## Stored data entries
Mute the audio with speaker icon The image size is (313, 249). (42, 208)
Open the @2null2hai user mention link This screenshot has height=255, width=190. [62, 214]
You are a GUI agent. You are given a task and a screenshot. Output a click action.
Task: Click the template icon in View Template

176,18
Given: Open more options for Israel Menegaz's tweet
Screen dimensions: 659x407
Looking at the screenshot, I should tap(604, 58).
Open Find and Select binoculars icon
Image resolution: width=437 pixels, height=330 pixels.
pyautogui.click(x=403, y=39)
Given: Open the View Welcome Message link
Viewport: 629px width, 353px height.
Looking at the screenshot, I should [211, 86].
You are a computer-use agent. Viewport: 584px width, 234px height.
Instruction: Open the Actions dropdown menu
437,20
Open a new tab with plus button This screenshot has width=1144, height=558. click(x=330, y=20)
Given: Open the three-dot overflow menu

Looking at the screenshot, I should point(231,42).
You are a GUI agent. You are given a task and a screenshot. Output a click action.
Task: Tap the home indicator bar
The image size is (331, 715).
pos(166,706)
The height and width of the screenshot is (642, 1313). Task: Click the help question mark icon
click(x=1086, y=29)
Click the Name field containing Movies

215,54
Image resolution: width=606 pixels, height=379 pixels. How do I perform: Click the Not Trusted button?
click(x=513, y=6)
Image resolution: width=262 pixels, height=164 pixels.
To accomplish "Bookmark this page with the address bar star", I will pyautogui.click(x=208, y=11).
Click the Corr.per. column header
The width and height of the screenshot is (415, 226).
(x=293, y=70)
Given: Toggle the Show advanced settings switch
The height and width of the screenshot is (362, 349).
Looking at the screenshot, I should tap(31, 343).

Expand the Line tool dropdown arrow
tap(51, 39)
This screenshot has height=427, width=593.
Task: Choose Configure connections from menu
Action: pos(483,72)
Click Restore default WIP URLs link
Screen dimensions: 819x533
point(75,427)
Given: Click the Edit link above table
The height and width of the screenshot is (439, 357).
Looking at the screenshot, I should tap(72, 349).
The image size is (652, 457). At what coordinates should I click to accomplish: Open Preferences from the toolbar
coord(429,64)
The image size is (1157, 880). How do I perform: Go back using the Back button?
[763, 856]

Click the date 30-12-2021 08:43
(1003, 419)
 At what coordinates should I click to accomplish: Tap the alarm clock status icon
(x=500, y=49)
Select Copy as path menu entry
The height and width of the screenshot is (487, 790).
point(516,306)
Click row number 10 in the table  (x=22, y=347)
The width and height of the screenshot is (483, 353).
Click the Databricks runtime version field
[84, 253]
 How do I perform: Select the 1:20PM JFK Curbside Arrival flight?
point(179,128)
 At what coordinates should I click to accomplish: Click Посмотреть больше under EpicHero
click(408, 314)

## YOUR TASK
Where the line containing "The image size is (1157, 880)." appears in the records above, begin there and print every line through the last, exactly and with nothing else.

## SOLUTION
The image size is (1157, 880). How do I perform: Go back using the Back button?
[763, 856]

Click the date 30-12-2021 08:43
(1003, 419)
 At what coordinates should I click to accomplish: Tap the alarm clock status icon
(x=500, y=49)
Select Copy as path menu entry
The height and width of the screenshot is (487, 790).
point(516,306)
Click row number 10 in the table  (x=22, y=347)
The width and height of the screenshot is (483, 353).
Click the Databricks runtime version field
[84, 253]
 How do I perform: Select the 1:20PM JFK Curbside Arrival flight?
point(179,128)
 At what coordinates should I click to accomplish: Click Посмотреть больше under EpicHero
click(408, 314)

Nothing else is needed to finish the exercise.